Exercise brief.
Exactly as written, copy every line from the one containing "984x401 pixels. At" through the end of the records, with the pictures left out.

Source material.
==============================
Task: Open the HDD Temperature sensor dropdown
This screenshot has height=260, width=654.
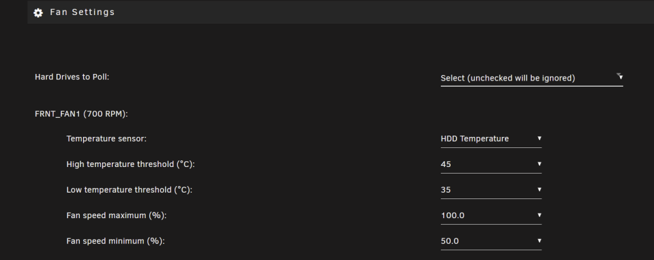Action: click(x=491, y=139)
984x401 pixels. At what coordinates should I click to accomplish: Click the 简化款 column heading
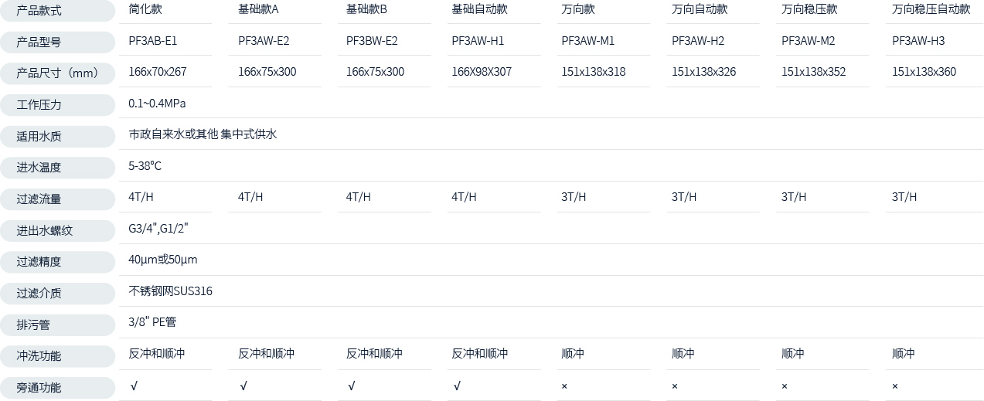145,9
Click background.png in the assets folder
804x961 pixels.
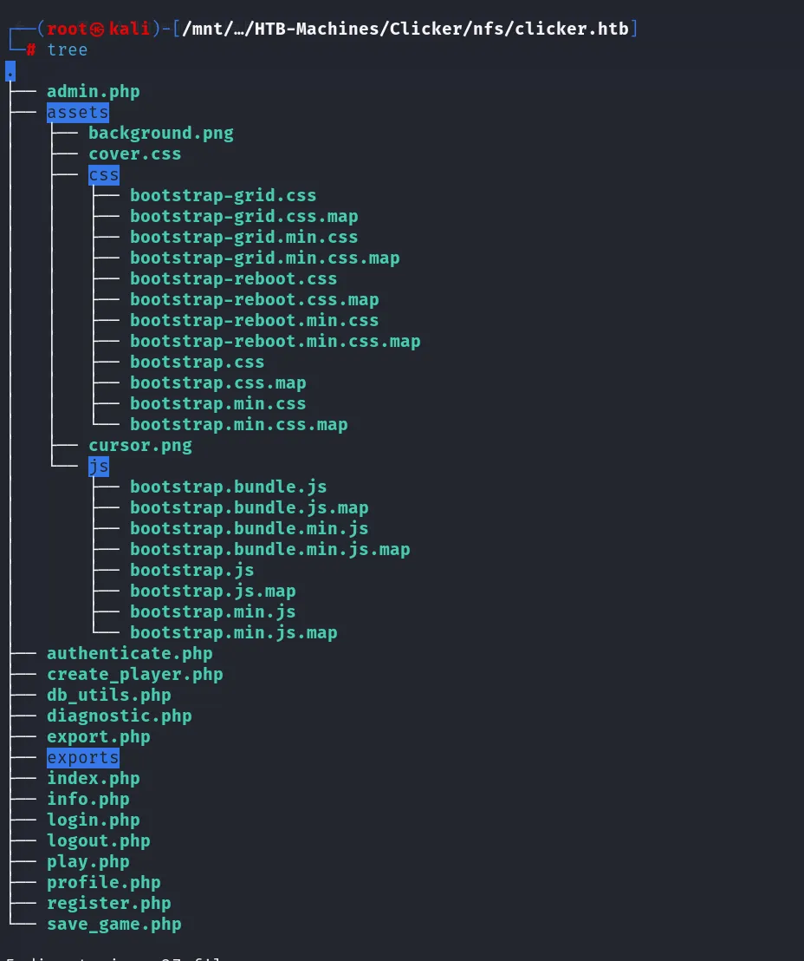coord(161,134)
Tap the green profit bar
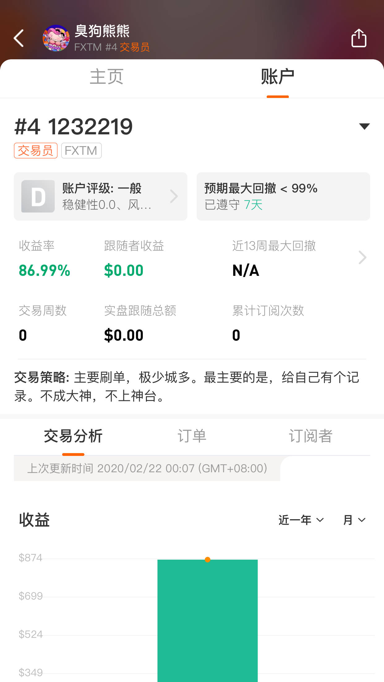This screenshot has width=384, height=682. [207, 621]
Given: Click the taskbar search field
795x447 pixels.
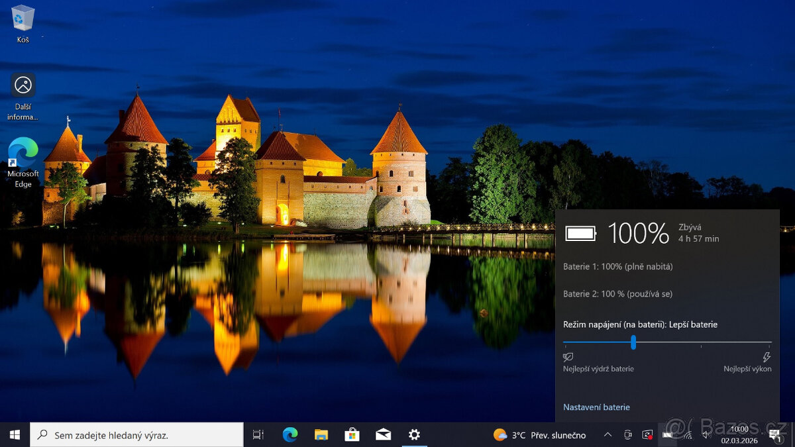Looking at the screenshot, I should (x=133, y=435).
==============================
Response below.
984x401 pixels. At what coordinates should I click to accomplish: Click the 简化款 column heading
145,9
Click background.png in the assets folder
804x961 pixels.
coord(161,134)
Tap the green profit bar
This screenshot has width=384, height=682. [207, 621]
Given: Click the taskbar search field
795x447 pixels.
Looking at the screenshot, I should (x=133, y=435).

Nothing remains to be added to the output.